*** SUPPLIED TEXT Section Begins ***

Swift Energy Announces: First Quarter Production of 2.94 Million Barrels of Oil Equivalent

First Quarter 2014 Net Income of $5.4 Million, or $0.12 Per Diluted Share;

First Quarter 2014 Adjusted Cash Flow of $73.6 Million, or $1.67 Per Diluted Share

HOUSTON--()--Swift Energy Company (NYSE:SFY) announced today net income of $5.4 million for the first quarter of 2014, or $0.12 per diluted share, a decrease compared to first quarter 2013 net income of $7.2 million, or $0.17 per diluted share, and an increase compared to a net loss of $41.8 million in the fourth quarter of 2013. Included in first quarter 2014 net income is a pre-tax loss of $3.4 million, or $0.04 per diluted share, for a non-cash fair value adjustment associated with the Company’s ongoing price risk management program.

Adjusted cash flow (cash flow before working capital changes, a non-GAAP measure - see page 6 for reconciliation to the GAAP measure) for the first quarter of 2014 increased 1% to $73.6 million, compared to $72.6 million for that measure in the first quarter of 2013, and decreased 5% when compared to adjusted cash flow of $77.8 million for the fourth quarter of 2013.

Swift Energy produced 2.94 million barrels of oil equivalent (“MMBoe”) during the first quarter of 2014, a 4% increase over first quarter 2013 production of 2.82 MMBoe, and down 5% compared to fourth quarter 2013 production of 3.09 MMBoe.

“Our focused South Texas development program continues to yield excellent results,” commented Terry Swift, CEO of Swift Energy. “Our oil and gas professionals are able to hydraulically stimulate greater hydrocarbon reservoir volumes using longer laterals and more proppant. We are applying these techniques across our South Texas asset base and, at the same time, are lowering our costs.

“The three new wells brought online in our Fasken area this quarter have all individually maintained gross production rates in excess of 15 million cubic feet per day (“MMcf/d”) over their first 60 days of production. At the end of this 60 day period, each of these wells had produced greater than 900 MMcf of gas while maintaining flowing pressures materially higher than older wells completed with shorter laterals and less proppant. Based on these performance results, we intend to pursue additional firm natural gas transportation capacity in excess of the current 75 million cubic feet per day available to us in the Fasken area. We expect to utilize any new transportation that becomes available to us, which we would hope to have in place by early next year, and view this area as an important strategic step toward developing high margin, predictable production volumes.”

First Quarter Revenues and Expenses

Oil and gas sales revenues for the first quarter of 2014 increased 1% to $148.6 million from the $146.5 million in the first quarter of 2013. Total revenues for the first quarter of 2014 (including a pre-tax loss of $3.4 million for a non-cash fair value adjustment associated with the Company’s ongoing price risk management program) decreased 2% to $143.7 million from the $146.2 million generated in the first quarter of 2013.

*** SUPPLIED TEXT Section Ends ***
*** MATERIAL TO PROCESS Section Begins ***

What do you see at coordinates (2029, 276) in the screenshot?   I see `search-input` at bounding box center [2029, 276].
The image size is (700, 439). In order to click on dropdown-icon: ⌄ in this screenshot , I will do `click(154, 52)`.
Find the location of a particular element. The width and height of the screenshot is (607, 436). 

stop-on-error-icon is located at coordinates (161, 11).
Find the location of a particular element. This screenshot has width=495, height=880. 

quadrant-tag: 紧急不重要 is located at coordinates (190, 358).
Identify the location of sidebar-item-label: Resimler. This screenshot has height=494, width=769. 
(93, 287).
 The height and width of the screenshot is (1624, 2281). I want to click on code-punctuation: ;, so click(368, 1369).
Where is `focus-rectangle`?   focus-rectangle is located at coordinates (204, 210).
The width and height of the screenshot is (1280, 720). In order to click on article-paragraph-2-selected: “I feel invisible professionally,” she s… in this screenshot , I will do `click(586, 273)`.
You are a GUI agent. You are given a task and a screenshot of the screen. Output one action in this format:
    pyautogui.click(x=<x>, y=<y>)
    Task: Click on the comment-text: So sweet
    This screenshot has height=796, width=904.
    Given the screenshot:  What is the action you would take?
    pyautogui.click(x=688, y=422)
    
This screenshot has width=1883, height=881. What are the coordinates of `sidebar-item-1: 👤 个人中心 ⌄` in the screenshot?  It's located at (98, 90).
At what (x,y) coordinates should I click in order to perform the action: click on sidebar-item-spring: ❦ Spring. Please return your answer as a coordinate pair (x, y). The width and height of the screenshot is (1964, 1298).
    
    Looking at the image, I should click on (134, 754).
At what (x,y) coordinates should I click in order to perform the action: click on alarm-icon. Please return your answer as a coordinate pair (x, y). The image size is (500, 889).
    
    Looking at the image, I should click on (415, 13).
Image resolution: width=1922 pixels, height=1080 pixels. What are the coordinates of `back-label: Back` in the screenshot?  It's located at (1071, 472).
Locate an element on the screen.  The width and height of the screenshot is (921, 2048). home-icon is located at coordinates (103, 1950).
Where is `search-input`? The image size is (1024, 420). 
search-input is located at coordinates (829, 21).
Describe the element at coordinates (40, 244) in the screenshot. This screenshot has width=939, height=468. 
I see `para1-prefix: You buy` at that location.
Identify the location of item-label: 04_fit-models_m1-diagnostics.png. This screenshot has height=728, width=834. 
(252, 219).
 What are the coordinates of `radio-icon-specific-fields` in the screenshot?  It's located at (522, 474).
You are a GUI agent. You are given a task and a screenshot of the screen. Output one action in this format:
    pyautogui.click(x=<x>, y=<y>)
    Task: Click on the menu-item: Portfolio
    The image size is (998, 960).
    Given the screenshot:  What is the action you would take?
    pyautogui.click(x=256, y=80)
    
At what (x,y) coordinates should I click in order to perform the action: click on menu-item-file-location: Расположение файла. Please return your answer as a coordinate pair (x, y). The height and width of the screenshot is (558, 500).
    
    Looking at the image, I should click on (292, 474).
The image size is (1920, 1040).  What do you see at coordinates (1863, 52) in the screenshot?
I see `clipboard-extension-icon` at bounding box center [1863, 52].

*** MATERIAL TO PROCESS Section Ends ***

__PROBLEM 1__:
According to the earnings release, how much firm natural gas transportation capacity does Swift Energy currently have available in the Fasken area?
__PROBLEM 2__:
Return every line of the rows above that contains the word "will", treating case as significant.

__RESPONSE BOX 1__:
75 million cubic feet per day.

__RESPONSE BOX 2__:
The image size is (700, 439). In order to click on dropdown-icon: ⌄ in this screenshot , I will do `click(154, 52)`.
The width and height of the screenshot is (1280, 720). In order to click on article-paragraph-2-selected: “I feel invisible professionally,” she s… in this screenshot , I will do `click(586, 273)`.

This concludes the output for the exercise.